=== Begin Enclosure ===

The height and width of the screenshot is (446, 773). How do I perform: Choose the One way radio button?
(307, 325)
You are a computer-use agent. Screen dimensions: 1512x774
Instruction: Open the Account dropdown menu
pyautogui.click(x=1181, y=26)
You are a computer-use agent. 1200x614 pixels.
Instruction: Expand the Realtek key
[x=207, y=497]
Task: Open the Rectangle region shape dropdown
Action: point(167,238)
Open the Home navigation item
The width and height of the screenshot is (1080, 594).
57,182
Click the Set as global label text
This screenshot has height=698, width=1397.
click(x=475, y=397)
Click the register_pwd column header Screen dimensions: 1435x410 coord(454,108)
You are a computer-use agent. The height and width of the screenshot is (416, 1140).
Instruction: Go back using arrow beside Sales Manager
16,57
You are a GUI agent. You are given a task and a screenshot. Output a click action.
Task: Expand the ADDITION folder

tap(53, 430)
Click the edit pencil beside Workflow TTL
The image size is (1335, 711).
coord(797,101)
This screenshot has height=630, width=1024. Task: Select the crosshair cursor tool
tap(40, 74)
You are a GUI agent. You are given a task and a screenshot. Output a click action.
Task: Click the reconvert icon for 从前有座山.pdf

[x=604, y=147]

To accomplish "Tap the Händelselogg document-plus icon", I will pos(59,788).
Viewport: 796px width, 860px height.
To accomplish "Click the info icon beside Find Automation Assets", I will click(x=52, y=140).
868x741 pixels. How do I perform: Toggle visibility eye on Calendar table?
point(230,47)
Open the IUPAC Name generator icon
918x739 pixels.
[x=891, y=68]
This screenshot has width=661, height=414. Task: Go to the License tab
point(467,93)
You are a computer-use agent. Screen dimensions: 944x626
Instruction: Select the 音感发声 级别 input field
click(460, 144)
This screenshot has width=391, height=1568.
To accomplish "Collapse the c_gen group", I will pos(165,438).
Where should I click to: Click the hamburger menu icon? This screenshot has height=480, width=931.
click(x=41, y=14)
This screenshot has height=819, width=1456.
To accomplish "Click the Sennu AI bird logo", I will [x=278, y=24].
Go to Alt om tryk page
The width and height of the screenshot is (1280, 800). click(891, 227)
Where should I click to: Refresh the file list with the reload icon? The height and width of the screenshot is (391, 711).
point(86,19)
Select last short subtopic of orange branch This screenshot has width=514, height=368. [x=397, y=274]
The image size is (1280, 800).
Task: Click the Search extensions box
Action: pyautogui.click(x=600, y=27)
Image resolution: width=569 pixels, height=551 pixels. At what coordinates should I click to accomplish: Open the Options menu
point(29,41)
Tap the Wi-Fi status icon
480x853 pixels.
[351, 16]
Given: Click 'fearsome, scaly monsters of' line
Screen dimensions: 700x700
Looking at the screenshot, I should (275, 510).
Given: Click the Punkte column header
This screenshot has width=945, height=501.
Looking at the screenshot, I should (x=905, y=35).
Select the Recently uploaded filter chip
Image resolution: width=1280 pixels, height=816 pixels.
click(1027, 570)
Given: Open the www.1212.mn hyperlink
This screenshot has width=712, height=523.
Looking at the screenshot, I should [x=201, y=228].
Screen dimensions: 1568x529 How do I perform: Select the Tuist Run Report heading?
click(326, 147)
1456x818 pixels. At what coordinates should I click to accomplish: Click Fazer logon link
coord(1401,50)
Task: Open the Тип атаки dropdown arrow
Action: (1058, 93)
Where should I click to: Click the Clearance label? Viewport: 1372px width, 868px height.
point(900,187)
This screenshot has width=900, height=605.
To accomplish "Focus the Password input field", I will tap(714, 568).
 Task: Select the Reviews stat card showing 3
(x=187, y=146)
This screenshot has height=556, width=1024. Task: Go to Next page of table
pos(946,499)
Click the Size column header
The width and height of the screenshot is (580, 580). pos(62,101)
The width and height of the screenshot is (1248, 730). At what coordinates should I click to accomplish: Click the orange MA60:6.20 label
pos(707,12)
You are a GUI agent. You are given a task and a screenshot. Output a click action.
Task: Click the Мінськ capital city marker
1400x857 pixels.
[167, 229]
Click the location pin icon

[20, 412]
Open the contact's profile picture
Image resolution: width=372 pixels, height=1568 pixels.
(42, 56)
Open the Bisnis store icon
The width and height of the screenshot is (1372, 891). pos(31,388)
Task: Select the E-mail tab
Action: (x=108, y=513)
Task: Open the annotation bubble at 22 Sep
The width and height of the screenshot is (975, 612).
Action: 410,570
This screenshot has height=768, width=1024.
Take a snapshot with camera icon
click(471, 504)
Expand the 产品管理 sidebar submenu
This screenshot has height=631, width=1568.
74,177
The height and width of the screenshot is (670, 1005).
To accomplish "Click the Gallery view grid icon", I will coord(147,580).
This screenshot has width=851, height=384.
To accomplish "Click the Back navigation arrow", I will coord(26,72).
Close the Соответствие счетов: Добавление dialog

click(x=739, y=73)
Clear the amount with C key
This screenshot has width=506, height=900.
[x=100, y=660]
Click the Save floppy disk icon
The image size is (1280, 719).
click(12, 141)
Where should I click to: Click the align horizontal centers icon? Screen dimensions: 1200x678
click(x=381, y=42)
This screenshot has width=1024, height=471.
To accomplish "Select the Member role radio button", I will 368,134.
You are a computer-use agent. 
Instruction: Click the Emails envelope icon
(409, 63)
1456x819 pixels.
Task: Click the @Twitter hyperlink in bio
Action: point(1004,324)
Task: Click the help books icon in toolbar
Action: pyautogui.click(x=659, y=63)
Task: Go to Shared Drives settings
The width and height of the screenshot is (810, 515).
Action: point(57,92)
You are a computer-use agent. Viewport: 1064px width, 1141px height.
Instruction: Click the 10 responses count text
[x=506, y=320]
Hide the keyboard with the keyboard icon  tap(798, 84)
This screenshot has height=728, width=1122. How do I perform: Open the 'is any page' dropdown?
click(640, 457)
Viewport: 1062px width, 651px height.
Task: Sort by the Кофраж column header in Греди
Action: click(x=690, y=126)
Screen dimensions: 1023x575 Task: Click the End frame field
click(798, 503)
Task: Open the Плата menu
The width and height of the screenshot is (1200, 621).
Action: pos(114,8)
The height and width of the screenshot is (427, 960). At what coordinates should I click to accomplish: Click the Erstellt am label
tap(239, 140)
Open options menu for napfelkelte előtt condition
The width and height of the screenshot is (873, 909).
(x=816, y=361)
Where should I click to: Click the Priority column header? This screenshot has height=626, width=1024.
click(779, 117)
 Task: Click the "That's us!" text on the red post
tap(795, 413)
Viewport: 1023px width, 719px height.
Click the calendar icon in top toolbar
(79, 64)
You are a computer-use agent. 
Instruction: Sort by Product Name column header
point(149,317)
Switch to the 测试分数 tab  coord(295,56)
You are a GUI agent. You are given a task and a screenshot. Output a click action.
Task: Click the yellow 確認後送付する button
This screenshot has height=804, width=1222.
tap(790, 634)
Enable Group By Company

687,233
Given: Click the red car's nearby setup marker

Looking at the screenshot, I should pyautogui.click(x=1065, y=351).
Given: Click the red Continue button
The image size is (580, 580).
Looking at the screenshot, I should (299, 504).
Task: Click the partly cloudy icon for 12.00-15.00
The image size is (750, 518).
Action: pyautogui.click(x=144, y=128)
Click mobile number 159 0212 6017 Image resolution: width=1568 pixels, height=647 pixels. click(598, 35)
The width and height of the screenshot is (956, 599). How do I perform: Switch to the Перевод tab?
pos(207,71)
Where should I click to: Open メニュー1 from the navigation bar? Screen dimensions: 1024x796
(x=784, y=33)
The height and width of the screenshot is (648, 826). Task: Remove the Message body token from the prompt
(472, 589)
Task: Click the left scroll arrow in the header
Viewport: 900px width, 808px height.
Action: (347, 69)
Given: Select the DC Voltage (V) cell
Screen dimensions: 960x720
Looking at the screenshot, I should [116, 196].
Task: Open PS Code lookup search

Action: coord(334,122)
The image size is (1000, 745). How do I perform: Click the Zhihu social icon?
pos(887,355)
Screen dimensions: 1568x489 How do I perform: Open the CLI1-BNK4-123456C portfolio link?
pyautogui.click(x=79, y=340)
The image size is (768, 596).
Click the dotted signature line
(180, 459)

=== End Enclosure ===

--- Exercise requirements ---
Please return only the lines above, starting at the line that has "Given: Open the www.1212.mn hyperlink" and ending at the line that has "Task: Open the annotation bubble at 22 Sep", keeping both and leaving each one unchanged.

--- Answer for this exercise ---
Given: Open the www.1212.mn hyperlink
This screenshot has width=712, height=523.
Looking at the screenshot, I should [x=201, y=228].
Screen dimensions: 1568x529 How do I perform: Select the Tuist Run Report heading?
click(326, 147)
1456x818 pixels. At what coordinates should I click to accomplish: Click Fazer logon link
coord(1401,50)
Task: Open the Тип атаки dropdown arrow
Action: (1058, 93)
Where should I click to: Click the Clearance label? Viewport: 1372px width, 868px height.
point(900,187)
This screenshot has width=900, height=605.
To accomplish "Focus the Password input field", I will tap(714, 568).
 Task: Select the Reviews stat card showing 3
(x=187, y=146)
This screenshot has height=556, width=1024. Task: Go to Next page of table
pos(946,499)
Click the Size column header
The width and height of the screenshot is (580, 580). pos(62,101)
The width and height of the screenshot is (1248, 730). At what coordinates should I click to accomplish: Click the orange MA60:6.20 label
pos(707,12)
You are a GUI agent. You are given a task and a screenshot. Output a click action.
Task: Click the Мінськ capital city marker
1400x857 pixels.
[167, 229]
Click the location pin icon

[20, 412]
Open the contact's profile picture
Image resolution: width=372 pixels, height=1568 pixels.
(42, 56)
Open the Bisnis store icon
The width and height of the screenshot is (1372, 891). pos(31,388)
Task: Select the E-mail tab
Action: (x=108, y=513)
Task: Open the annotation bubble at 22 Sep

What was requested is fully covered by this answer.